I don’t understand how someone can look at what happened in the last two weeks and say it’s not a popular uprising. The United States lost control of much of Baghdad. Its supply lines and communications lines to the south were lost. A rag-tag bunch of militiamen in Kut chased the Ukranian troops off of their base and took control of it. This was an uprising. And how much popular support it had is hard to know. It’s true that when pushed these people took back off their uniforms and went home, but there are real problems here.
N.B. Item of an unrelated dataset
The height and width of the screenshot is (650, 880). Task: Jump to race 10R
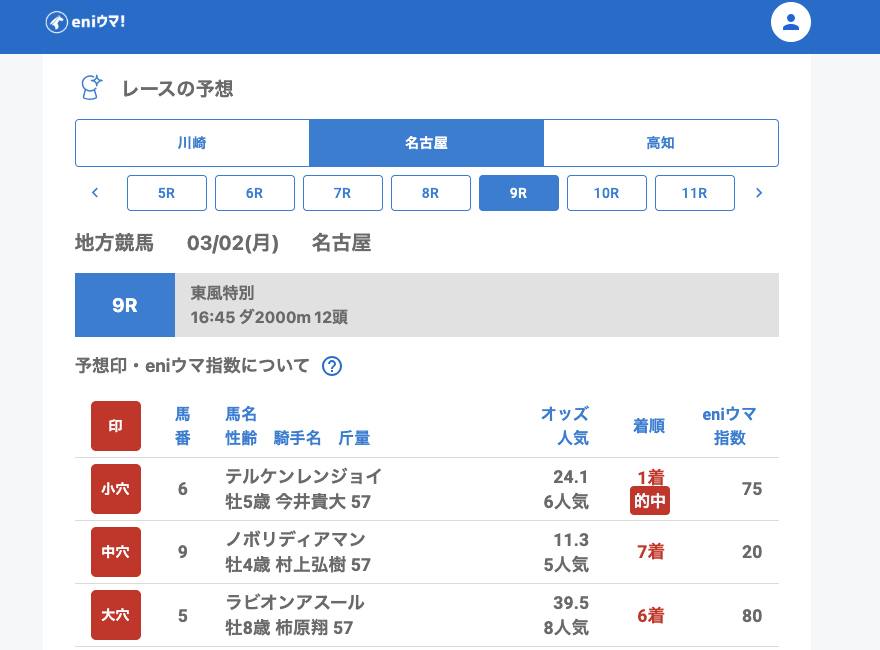[x=607, y=193]
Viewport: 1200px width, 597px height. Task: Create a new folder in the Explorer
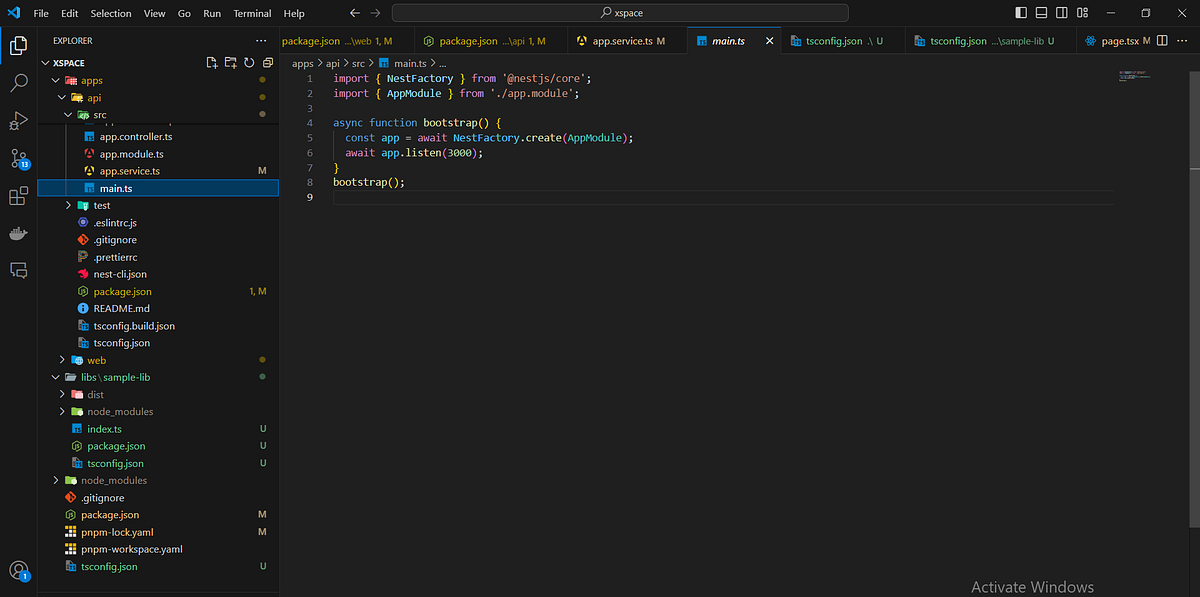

SEN. CORZINE: I would only say, though, that if you create a structure that is a problem for getting to the elections, then you may have satisfied public opinion, so-called public opinion in the short- run and ended up creating one hell of a mess when you get to — getting to what I think all the voices I hear, both those that were in favor of this, and weren’t in favor of it, and none of us want cut- and-run, but we want to get to a positive conclusion — that is — (inaudible) — elections, and it seems to me, just one person’s observation, we’re on a mad rush with regard to a whole lot of unanswered questions, and that we feel pressure about it, but I’m curious —
MR. DODGE: I think that’s the great danger that you’ve both hit upon, that there is a sense that something’s going to change on June 30th in Iraqi popular opinion. And when we look at what’s — (inaudible) — aren’t state institutions in Iraq that run from Baghdad to the periphery of the geographical area of Iraq. The polity, as it seems, is not ready for elections, so there’ll be an interregnum before elections come, and security is absolutely dreadful, and when pushed, the indigenous security structures — the police and the army — ran away or refused to fight when they were asked to impose security. So, there is a build up of aspiration around June 30th that I suspect, in a pessimistic prediction, will then, when they — when that popular opinion realizes nothing changes after June 30th, and things may well get a lot worse in the run up and the aftermath of that date, that exactly as you say, Senator, that goodwill or hope will be then frittered away, and the next dates will be even more difficult to move towards. That’s the great danger that nothing about this handover has been nailed down, nothing that — you can’t say the ink has not dried yet, the ink — the document hasn’t been written yet. There is so much uncertainty in a very uncertain and disturbed country that June 30th may well add to our problems, not detract from them.
SEN. CORZINE: Thank you.
SEN. LUGAR: Thank you very much, Senator Corzine. I thank each of you for your patience, and your longevity, and your wisdom. And the hearing is adjourned.